5
Едва Сазонов вошел в вестибюль горотдела милиции, как дежурный попросил его зайти в кабинет Зинкина. Начальник уголовного розыска, положив локти на стол, внимательно слушал, что отвечали Стецюк и Анатолий. Рядом с Зинкиным сидел Маргонин. Он молча пожал руку Сазонову. Зинкин кивнул ему и снова принялся за Анатолия:
— Значит, вы, гражданин Панкратьев, или Андреев, или как вас еще, даже находясь сейчас на очной ставке со Стецюком, все же отрицаете, что вступили с ним в преступный сговор и обокрали профессора?
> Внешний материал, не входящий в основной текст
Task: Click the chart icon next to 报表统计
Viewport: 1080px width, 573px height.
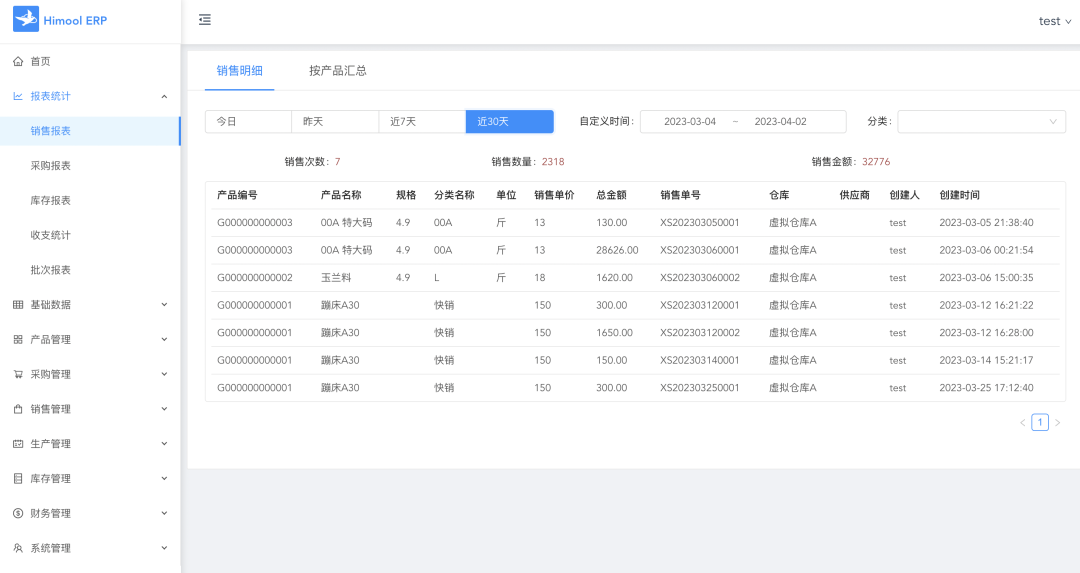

— Я вообще возмущен тем, что здесь происходит, — Анатолий смотрел прямо в лицо Зинкину, как человек, не чувствующий за собой никакой вины, — гражданина, находящегося рядом, я знать не знаю и ведать о нем не ведаю. Я хочу сделать заявление для прокурора. Как мне стало известно во время допроса в Кисловодске, кража и убийство произошли 5‑го августа. Меня в это время в Ташкенте, к счастью, не было. Поэтому ваше обвинение я считаю клеветническим.
— Вот как вы заговорили! — возмутился Зинкин.
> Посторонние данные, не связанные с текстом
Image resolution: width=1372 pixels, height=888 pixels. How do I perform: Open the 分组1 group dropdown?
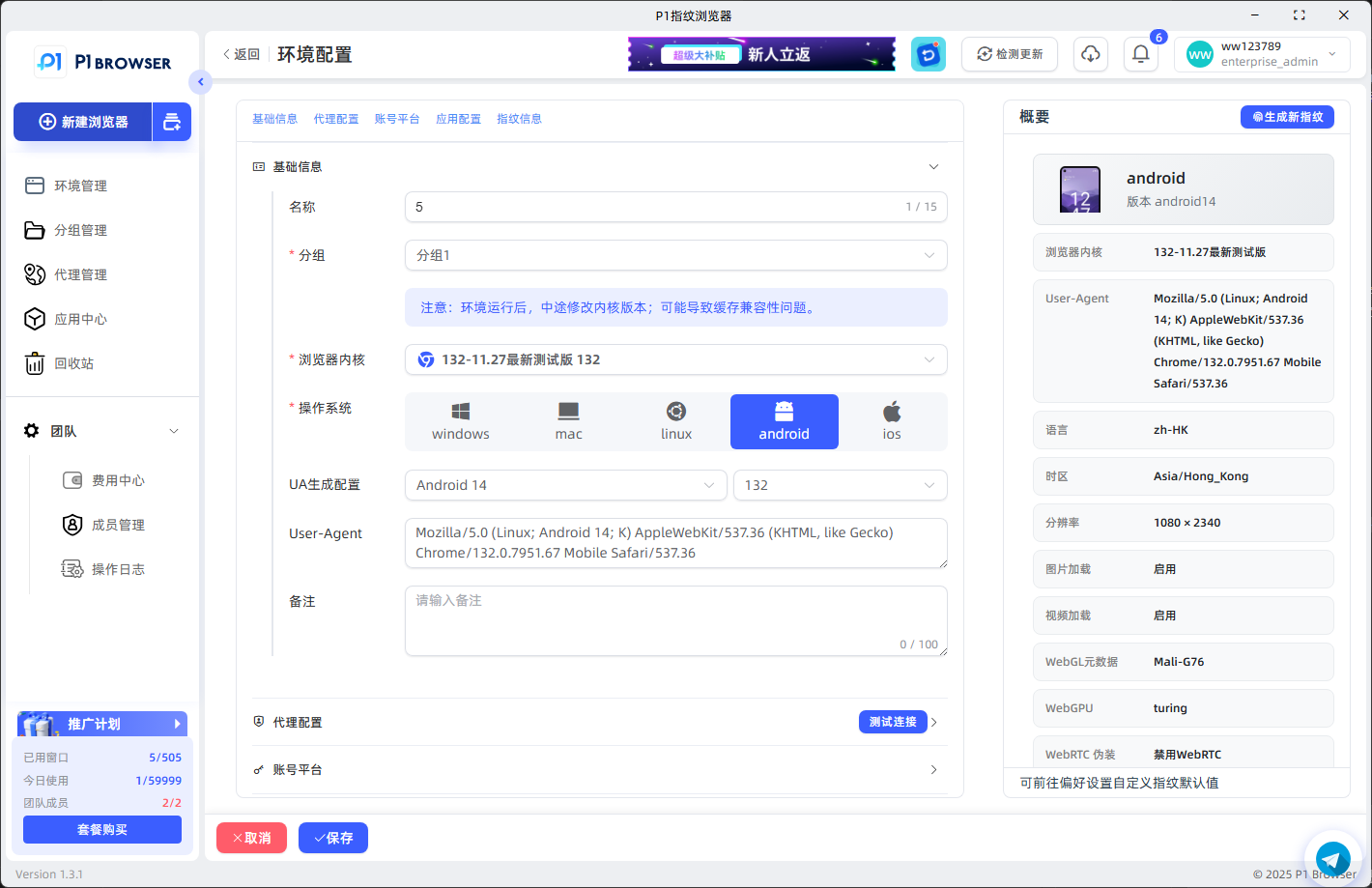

— Да, я подтверждаю, что по просьбе своей тети взял у ее племянницы кое-какие вещи. Но это было в Кисловодске. Я поступил так, чтобы отдать Галине Ивановне то, что ей должна была Близнюкова. Это — наше внутреннее, семейное дело. А меня вдруг арестовывают и препровождают в Ташкент!
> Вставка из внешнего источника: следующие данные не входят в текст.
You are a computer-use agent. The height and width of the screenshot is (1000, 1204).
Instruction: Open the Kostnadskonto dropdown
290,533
— А вы, наверное, хотели, чтобы вас в санаторий отправили, да еще по бесплатной профсоюзной путевке?.. Скажите лучше, откуда у вас золотые часы «Брегет»?
— Подарок отца.
— Так, а вы, гражданин Стецюк, знакомы с гражданином Панкратьевым?
— Первый раз вижу.
— Значит, сотрудники оренбургской милиции возвели на вас напраслину? Вот копия акта о драке. — Зинкин достал из ящика стола голубоватый листок бумаги, показал его Стецюку и потом передал Панкратьеву.
Анатолий внимательно прочел акт и подтвердил, что давал показания в оренбургской милиции как свидетель.
— Что ж, факты говорят о том, что в день убийства в Ташкенте вас действительно не было. Однако это еще не убеждает нас в том, что вы не имели отношения к убийству. Многое вы не договариваете.
— Почему это? — Анатолий даже усмехнулся пренебрежительно. — Уверяю вас, к убийству я не имею никакого отношения и к краже тоже.
— Ну, а чем вы объясните хотя бы то, что пытались скрыть свою подлинную фамилию? — продолжал допрос Зинкин. — И далее. Ваш преступный сговор со Стецюком убедительно доказан, а между тем именно Стецюк продал драгоценности, принадлежащие вдове профессора.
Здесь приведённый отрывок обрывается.